Dans le monde arabo-musulman, des leaders politiques aujourd’hui disparus tels Hassan II, Kaddafi, Saddam Hussein ou le roi Hussein de Jordanie ont arpenté ces territoires inconnus et volontiers consulté des entremetteurs de l’invisible. Sans doute n’étaient-ils pas les seuls à le faire. Mais nulle part ailleurs qu’en Afrique subsaharienne ce phénomène culturel est aussi ancré. Du Sénégal à l’Afrique du Sud, point de carrière politique sans « protection » contre les adversaires, quitte à ce que cette attitude défensive se double parfois de pratiques sorcières à visées criminelles. Tout comme il n’est point de mariages, de matchs de football, d’examens, de maladies, de morts, de gestion d’entreprises ou d’escroqueries qui ne tiennent compte de ce contexte. Une chose est sûre : contrairement à une idée répandue à l’époque des indépendances, la sorcellerie n’a pas disparu avec la généralisation de l’électricité et de l’éducation. Elle s’est adaptée au progrès économique et politique.
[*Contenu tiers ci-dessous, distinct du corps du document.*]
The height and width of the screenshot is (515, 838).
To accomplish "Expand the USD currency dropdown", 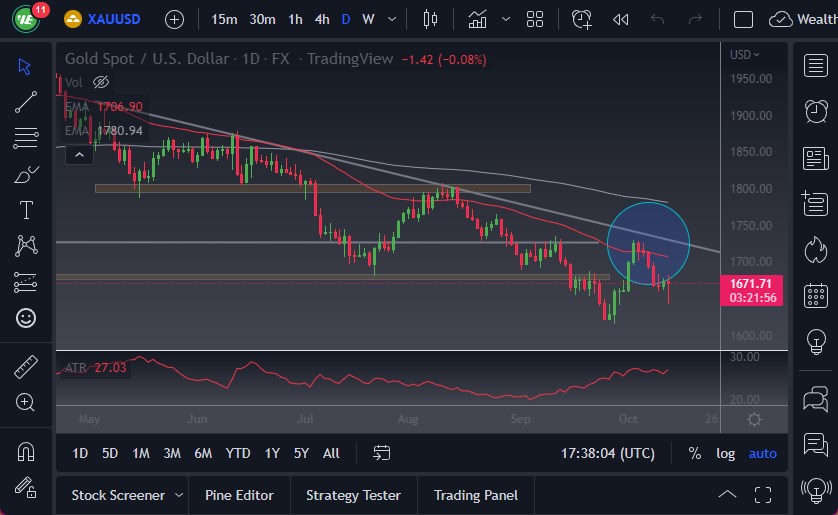I will (744, 55).
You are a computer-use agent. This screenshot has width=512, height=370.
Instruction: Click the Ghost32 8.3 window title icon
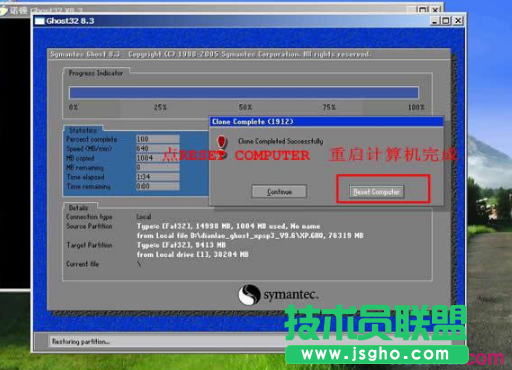[40, 21]
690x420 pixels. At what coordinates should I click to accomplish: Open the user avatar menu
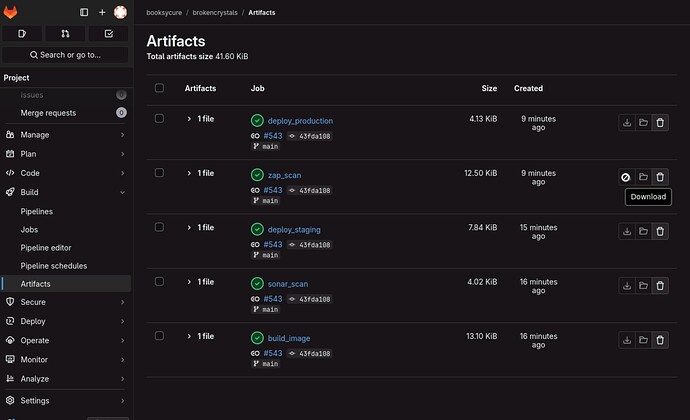pyautogui.click(x=120, y=12)
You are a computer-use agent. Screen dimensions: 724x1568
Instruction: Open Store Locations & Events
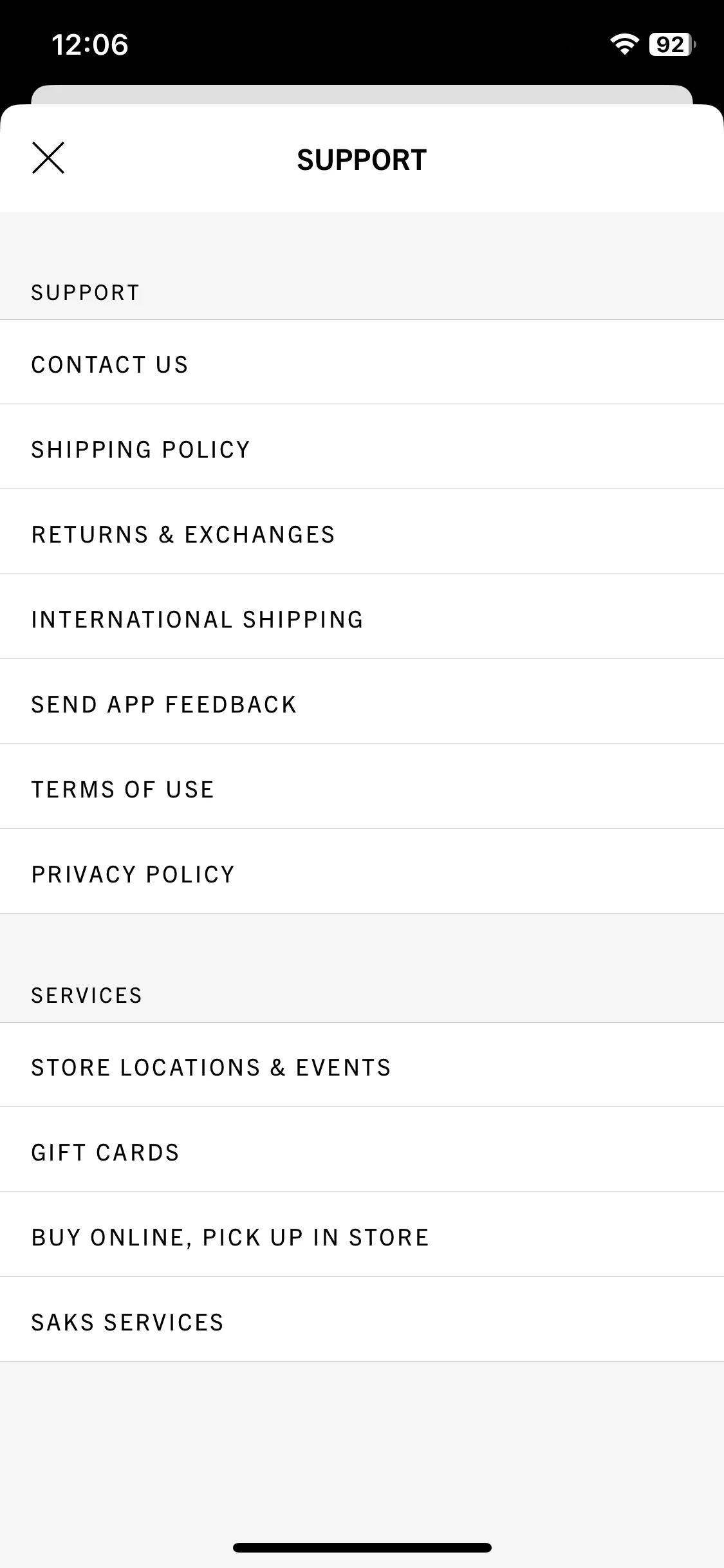(x=362, y=1065)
Cinquante ans plus tard, elle ne s’est même jamais aussi bien portée.

Marabouts

À l’époque des partis uniques et des chefs omnipotents, jusqu’au début des années 1990, c’est sans excès de pudeur que les « présidents à vie » s’entourent de marabouts et de féticheurs et adhèrent à des confréries devenues ipso facto des agences d’ascension sociale. Houphouët, Mobutu, Eyadéma, Ahidjo, Bokassa, Sékou Touré… La liste est longue, d’autant que la lutte politique, féroce et souvent sanglante, est volontiers assimilée à la traque des sorciers. L’amalgame est alors fréquent entre opposants et « forces obscures ». Daniel Arap Moi, Hastings Banda et les très progressistes Mathieu Kérékou et Thomas Sankara n’étaient pas les derniers à user d’un vocabulaire zoologico-mystique pour dénoncer les « hiboux », les « serpents » et autres « tortues à double carapace ».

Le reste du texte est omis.